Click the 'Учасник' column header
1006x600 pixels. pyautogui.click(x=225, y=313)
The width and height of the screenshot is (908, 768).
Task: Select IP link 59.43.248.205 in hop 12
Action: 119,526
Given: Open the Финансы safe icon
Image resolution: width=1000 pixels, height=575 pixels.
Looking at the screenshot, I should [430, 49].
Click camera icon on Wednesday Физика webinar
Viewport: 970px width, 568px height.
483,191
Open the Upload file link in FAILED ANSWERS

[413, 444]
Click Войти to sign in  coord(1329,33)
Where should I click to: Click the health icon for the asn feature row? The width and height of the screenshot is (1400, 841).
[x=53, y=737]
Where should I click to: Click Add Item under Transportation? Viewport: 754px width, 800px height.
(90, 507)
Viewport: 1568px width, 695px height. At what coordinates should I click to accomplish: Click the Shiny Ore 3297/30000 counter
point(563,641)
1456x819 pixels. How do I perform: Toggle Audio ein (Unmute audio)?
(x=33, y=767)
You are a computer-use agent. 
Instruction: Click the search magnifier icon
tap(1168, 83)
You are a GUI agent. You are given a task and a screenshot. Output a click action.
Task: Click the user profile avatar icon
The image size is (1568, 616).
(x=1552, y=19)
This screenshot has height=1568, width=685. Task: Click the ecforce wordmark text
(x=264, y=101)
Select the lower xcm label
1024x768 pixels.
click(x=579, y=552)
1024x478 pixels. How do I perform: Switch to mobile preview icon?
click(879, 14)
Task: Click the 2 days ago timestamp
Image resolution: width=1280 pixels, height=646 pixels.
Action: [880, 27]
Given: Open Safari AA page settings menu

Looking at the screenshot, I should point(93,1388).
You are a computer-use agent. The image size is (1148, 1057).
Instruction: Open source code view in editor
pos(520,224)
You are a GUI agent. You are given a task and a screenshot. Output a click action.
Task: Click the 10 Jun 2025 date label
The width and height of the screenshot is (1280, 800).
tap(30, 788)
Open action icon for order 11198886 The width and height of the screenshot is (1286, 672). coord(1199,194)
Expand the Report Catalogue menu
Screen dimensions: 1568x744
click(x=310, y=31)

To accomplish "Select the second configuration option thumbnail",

▬▬▬▬▬▬

Set down the entries above again, word for word.

(OUTPUT)
Click the 'Учасник' column header
1006x600 pixels. pyautogui.click(x=225, y=313)
The width and height of the screenshot is (908, 768).
Task: Select IP link 59.43.248.205 in hop 12
Action: 119,526
Given: Open the Финансы safe icon
Image resolution: width=1000 pixels, height=575 pixels.
Looking at the screenshot, I should [430, 49].
Click camera icon on Wednesday Физика webinar
Viewport: 970px width, 568px height.
483,191
Open the Upload file link in FAILED ANSWERS

[413, 444]
Click Войти to sign in  coord(1329,33)
Where should I click to: Click the health icon for the asn feature row? The width and height of the screenshot is (1400, 841).
[x=53, y=737]
Where should I click to: Click Add Item under Transportation? Viewport: 754px width, 800px height.
(90, 507)
Viewport: 1568px width, 695px height. At what coordinates should I click to accomplish: Click the Shiny Ore 3297/30000 counter
point(563,641)
1456x819 pixels. How do I perform: Toggle Audio ein (Unmute audio)?
(x=33, y=767)
You are a computer-use agent. 
Instruction: Click the search magnifier icon
tap(1168, 83)
You are a GUI agent. You are given a task and a screenshot. Output a click action.
Task: Click the user profile avatar icon
The image size is (1568, 616).
(x=1552, y=19)
This screenshot has height=1568, width=685. Task: Click the ecforce wordmark text
(x=264, y=101)
Select the lower xcm label
1024x768 pixels.
click(x=579, y=552)
1024x478 pixels. How do I perform: Switch to mobile preview icon?
click(879, 14)
Task: Click the 2 days ago timestamp
Image resolution: width=1280 pixels, height=646 pixels.
Action: [880, 27]
Given: Open Safari AA page settings menu

Looking at the screenshot, I should point(93,1388).
You are a computer-use agent. The image size is (1148, 1057).
Instruction: Open source code view in editor
pos(520,224)
You are a GUI agent. You are given a task and a screenshot. Output a click action.
Task: Click the 10 Jun 2025 date label
The width and height of the screenshot is (1280, 800).
tap(30, 788)
Open action icon for order 11198886 The width and height of the screenshot is (1286, 672). coord(1199,194)
Expand the Report Catalogue menu
Screen dimensions: 1568x744
click(x=310, y=31)

To accomplish "Select the second configuration option thumbnail",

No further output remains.